Barbara Brown Taylor discusses Sabbath in Zerby lecture
Barbara Brown Taylor, Butman Professor of Religion at Piedmont College, will give a presentation titled Sabbath: Self-Care or the Mending of the World? at 7 p.m. Wednesday, April 2, in the Bates College Chapel. The public is invited to attend the 2008 Zerby Lecture in Contemporary Religious Thought, sponsored by the Office of the Multifaith Chaplain, free of charge. For more information, please call 207-786-8272.
An Episcopal priest since 1984, Taylor teaches religion at Piedmont College in rural northeast Georgia, where she holds the Harry R. Butman Chair in Religion and Philosophy. She also serves as adjunct professor of Christian spirituality at Columbia Theological Seminary in Decatur, Ga.
Before becoming a full-time teacher, Taylor spent 15 years in parish ministry, first at All Saints Church in Atlanta and then at Grace-Calvary Church in Clarkesville, Ga. In recent years, she has lectured on preaching at Yale, Princeton and Duke universities, and has preached at churches across the country.
A columnist for The Christian Century and commentator on Georgia Public Broadcasting, she is the author of 11 books, including When God is Silent (Crowley, 1998) and Home by Another Way (Crowley, 1999).
Leaving Church, her first memoir, received the 2006 award for Best General Interest Book from the Association of Theological Booksellers, and a Georgia Author of the Year award from the Georgia Writers Association in the category of creative nonfiction.
Taylor was born in Lafayette, Ind., while her father completed his Ph.D. in clinical psychology at Purdue. Over the next several years, the family lived in Kansas, Ohio and Alabama before settling in Atlanta in 1965. Taylor attended public high school, graduated from Emory University in 1973 and Yale Divinity School in 1976. Baptized in the Catholic church as an infant, she spent time with the Baptists, the Methodists and the Presbyterians before being confirmed in the Episcopal Church during her senior year in seminary, the same year that the General Convention of the church voted to admit women to priesthood.
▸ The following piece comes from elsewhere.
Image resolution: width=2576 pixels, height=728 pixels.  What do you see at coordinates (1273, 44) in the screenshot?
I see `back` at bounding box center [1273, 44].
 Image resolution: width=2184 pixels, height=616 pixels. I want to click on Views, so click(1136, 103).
Winding her way toward ordination, Taylor worked as a camp counselor, a cocktail waitress and a secretary at Candler School of Theology. She also wrote short stories, saving up all her vacation time to spend in residencies at Yaddo, the Virginia Center for the Creative Arts and the Millay Colony for the Arts.
While her writing went nowhere, she was invited to preach her first sermon at St. Luke’s Episcopal Church in Atlanta in 1978. When people asked for copies afterwards, she realized that she had sold her first story. After several more years of training, including a year as a hospital chaplain, Taylor was ordained deacon in 1983 and priest in 1984, on the feast of Dame Julian of Norwich.
An admired preacher, Taylor “possesses a gift that is in short supply these days: the gift of conveying a living sense of the transcendent, the holy, and the grace-full in and through the stuff of our lives,” noted the Sewanee Theological Review.
Writer Annie Dillard called her “wonderfully intelligent, moving, and direct.”
The annual Zerby lecture honors the late Rayborn L. Zerby of Lewiston, professor emeritus of religion and dean of the faculty at Bates. Each year, the program brings to campus leading commentators on contemporary religious thought. Previous Zerby lecturers have included Holocaust chronicler Elie Wiesel and Harvard University theologian Peter J. Gomes, Bates class of 1965.